:: TEXT BLOCK

Dang, that sucks. Nothing like work surfaces that are not flat. I wonder if they would let you return it at this point, pretty pricy hardware for something that is not flat. Crap, even Central Machinery gets the flat part right 50% of the time.


----------



## Dave Martell

If I had only realized how tough this was going to be I would have tried to return it before I went and worked on it. I was thinking that it would be an easy fix like a belt grinder platen and I was very wrong.


----------



## sachem allison

Dave,
cant you drill a few holes into it and bolt a flat plate onto it, with counter sunk bolts?


----------



## PierreRodrigue

Hmmm. I got mine from USA Knifemaker. It's solid, perfectly flat, the preset angle guide is as far as I can figure, bang on 90*-45*. My complaint is the handles are a bit long, and sometimes are a nuisance. They do make for removing and adjusting the table slick. I would still rather them over a nut or allen key setup. From the pictures you posted Dave, Mine have neater edges and corners, and the table appears to have been flattened.


----------



## Dave Martell

sachem allison said:


> Dave,
> cant you drill a few holes into it and bolt a flat plate onto it, with counter sunk bolts?




Now that's a possibilty and going with a miter slot might be in the cards too. Thanks!


----------



## Dave Martell

PierreRodrigue said:


> Hmmm. I got mine from USA Knifemaker. It's solid, perfectly flat, the preset angle guide is as far as I can figure, bang on 90*-45*. My complaint is the handles are a bit long, and sometimes are a nuisance. They do make for removing and adjusting the table slick. I would still rather them over a nut or allen key setup. From the pictures you posted Dave, Mine have neater edges and corners, and the table appears to have been flattened.

::::
:: EXTRACTED INFORMATION

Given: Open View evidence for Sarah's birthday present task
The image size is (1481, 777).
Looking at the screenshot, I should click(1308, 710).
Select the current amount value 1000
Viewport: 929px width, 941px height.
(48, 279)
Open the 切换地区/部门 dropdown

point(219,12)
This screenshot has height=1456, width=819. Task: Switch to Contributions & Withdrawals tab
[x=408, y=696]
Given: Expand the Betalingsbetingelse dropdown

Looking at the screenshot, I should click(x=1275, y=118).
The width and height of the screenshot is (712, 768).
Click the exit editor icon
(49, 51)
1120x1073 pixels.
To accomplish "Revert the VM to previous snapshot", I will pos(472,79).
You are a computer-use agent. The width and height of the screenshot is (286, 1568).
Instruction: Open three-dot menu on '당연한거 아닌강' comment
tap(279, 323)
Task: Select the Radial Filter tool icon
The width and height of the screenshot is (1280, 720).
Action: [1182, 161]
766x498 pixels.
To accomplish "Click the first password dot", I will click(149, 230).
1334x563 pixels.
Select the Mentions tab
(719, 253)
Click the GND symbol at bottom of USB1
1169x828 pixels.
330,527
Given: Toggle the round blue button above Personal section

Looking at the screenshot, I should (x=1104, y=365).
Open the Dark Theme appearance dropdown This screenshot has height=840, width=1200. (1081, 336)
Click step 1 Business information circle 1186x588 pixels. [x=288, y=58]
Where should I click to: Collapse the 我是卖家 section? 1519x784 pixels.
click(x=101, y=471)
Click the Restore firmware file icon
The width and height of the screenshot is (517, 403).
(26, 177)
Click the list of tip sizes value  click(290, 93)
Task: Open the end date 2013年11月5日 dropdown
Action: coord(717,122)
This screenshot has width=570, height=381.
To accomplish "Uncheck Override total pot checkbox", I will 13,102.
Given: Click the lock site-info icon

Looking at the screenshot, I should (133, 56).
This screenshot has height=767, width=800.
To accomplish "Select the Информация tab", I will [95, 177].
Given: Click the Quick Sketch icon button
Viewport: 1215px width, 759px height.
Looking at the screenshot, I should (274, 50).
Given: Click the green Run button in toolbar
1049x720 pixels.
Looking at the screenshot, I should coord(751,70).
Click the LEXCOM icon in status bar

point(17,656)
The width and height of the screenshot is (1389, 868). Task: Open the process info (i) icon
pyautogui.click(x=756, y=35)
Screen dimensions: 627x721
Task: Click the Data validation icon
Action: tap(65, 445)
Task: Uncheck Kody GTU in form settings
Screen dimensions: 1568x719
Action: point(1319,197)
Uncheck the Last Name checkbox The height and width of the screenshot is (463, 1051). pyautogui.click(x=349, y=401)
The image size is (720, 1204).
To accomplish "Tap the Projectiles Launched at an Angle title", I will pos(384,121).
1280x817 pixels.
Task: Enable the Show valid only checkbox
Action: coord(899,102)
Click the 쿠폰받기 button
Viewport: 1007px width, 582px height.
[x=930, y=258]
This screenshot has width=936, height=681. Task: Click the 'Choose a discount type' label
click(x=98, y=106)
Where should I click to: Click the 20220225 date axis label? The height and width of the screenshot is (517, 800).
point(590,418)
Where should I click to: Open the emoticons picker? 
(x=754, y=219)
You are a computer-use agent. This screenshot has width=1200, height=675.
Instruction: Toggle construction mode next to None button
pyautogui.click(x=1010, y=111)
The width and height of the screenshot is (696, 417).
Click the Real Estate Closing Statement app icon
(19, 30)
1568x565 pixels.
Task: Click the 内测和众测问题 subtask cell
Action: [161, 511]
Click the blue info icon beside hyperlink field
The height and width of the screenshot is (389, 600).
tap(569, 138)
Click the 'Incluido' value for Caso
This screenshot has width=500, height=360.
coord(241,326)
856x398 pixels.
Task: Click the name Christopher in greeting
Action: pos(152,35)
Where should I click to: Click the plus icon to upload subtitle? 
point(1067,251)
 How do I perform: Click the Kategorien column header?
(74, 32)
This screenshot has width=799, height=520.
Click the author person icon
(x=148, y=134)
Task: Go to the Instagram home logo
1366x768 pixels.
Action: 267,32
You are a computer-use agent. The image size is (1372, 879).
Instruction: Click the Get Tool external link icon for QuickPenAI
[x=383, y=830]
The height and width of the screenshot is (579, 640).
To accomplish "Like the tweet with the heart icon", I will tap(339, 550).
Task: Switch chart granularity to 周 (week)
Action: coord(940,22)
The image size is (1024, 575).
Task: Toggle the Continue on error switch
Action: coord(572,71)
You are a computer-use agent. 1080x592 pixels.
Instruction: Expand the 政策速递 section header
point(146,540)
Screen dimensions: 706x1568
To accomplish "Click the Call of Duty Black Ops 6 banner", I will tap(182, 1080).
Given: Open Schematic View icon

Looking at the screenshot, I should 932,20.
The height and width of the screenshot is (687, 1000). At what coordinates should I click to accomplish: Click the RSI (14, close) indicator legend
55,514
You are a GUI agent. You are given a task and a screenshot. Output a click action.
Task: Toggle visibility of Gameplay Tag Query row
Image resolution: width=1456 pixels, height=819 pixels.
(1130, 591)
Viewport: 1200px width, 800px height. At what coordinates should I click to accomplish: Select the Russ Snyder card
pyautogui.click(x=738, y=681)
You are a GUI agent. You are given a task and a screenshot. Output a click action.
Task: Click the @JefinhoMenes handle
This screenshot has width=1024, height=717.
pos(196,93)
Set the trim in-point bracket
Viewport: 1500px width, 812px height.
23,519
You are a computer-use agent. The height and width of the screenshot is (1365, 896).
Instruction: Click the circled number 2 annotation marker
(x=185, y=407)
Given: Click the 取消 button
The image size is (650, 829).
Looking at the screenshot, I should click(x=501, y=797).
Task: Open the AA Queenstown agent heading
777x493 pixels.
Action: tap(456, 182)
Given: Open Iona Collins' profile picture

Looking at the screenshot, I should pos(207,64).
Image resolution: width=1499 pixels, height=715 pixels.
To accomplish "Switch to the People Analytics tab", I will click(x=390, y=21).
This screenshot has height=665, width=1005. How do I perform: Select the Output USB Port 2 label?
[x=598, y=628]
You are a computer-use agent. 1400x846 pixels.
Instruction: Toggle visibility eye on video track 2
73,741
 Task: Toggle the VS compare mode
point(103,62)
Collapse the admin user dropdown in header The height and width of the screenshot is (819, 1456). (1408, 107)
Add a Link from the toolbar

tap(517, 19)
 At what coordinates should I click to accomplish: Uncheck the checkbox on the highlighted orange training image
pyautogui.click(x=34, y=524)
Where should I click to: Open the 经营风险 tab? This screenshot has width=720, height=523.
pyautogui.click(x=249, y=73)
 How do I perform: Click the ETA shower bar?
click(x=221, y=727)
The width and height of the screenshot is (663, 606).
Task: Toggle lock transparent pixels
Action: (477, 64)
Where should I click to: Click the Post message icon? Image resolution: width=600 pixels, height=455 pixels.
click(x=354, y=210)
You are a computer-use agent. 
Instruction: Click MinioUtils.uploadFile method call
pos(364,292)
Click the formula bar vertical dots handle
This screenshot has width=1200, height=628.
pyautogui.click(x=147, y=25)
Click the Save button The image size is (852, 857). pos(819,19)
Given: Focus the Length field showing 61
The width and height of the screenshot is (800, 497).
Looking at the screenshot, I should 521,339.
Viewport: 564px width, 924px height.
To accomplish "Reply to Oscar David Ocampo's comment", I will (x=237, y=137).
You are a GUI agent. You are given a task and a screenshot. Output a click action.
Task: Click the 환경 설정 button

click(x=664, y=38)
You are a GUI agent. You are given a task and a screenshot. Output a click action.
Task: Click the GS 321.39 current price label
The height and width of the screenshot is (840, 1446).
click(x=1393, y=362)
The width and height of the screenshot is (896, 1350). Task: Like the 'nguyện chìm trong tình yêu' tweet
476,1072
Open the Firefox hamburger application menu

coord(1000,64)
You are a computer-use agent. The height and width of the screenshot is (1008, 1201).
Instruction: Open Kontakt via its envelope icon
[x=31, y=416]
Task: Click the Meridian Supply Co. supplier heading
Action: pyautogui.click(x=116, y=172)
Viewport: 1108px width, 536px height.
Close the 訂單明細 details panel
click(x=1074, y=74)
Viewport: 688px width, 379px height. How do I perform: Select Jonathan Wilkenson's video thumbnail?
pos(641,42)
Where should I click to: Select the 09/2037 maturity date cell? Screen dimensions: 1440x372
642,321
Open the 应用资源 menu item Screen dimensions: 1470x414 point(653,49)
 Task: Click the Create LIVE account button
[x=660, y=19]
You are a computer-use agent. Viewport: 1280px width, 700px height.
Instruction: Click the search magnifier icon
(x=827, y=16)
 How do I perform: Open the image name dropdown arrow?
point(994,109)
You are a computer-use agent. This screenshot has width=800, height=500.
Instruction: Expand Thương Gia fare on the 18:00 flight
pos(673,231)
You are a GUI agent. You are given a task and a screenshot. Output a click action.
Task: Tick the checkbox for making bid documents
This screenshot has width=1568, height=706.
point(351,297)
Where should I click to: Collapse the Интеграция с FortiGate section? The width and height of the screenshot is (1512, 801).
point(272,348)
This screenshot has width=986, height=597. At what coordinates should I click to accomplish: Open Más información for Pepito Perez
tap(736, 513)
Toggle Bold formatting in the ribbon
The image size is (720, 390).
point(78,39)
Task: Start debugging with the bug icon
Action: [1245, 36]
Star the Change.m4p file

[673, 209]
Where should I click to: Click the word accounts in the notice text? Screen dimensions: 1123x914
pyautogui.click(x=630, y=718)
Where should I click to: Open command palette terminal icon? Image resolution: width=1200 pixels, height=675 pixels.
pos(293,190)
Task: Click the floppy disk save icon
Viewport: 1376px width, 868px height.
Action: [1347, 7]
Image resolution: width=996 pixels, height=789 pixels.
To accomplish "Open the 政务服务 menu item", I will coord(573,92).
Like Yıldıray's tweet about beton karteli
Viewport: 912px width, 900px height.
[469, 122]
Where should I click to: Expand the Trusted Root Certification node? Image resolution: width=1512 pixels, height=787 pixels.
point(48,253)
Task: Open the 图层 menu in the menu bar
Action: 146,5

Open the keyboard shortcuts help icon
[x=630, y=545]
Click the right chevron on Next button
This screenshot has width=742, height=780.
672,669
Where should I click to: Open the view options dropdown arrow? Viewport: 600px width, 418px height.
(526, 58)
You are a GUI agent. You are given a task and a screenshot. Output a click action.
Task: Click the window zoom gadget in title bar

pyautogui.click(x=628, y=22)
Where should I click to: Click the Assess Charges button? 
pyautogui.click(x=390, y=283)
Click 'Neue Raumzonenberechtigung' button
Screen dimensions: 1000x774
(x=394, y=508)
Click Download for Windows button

::::

§ CHALLENGES:
1. Turn the paragraph in the forum thread about the uneven table that begins "Hmmm. I got mine from USA Knifemaker" into a short list that keeps its main facts.
2. Write the next part of the forum thread about the uneven table, starting right after the last post shown.

§ EXPECTED ANSWERS:
1.
- Bought from USA Knifemaker.
- Solid and perfectly flat.
- The preset angle guide seems right on at 90 and 45 degrees.
- The handles are a bit long and sometimes get in the way, but they make removing and adjusting the table easy. They're still preferred over a nut or allen key setup.
- Compared with Dave's pictures, this one has neater edges and corners, and the table looks like it was flattened.

2.
I was wondering how your table is. Hmmmm...maybe I got an earlier first run type model?


----------



## SpikeC

A machine shop could surface grind the plate and machine miter slot in it, but I don't know how the cost /benefit thing would work out.


----------



## Dave Martell

I tried flattening it again today (4hrs work) and it's only at 89% done. I'm finished with this thing, I'll either get a hold of the manufacturer or a local machine shop.


----------



## Eamon Burke

Glue a dozen Atomas to a table and rub rub rub.


----------



## Dave Martell

BurkeCutlery said:


> Glue a dozen Atomas to a table and rub rub rub.




That exact thought crossed my mind more than once.


----------



## Eamon Burke

Hahaha


----------



## Jim

Dave do you think a call to the company may be in order- especially if they are now making it different?


----------



## Dave Martell

Jim said:


> Dave do you think a call to the company may be in order- especially if they are now making it different?




Yeah I'm going to call them for sure.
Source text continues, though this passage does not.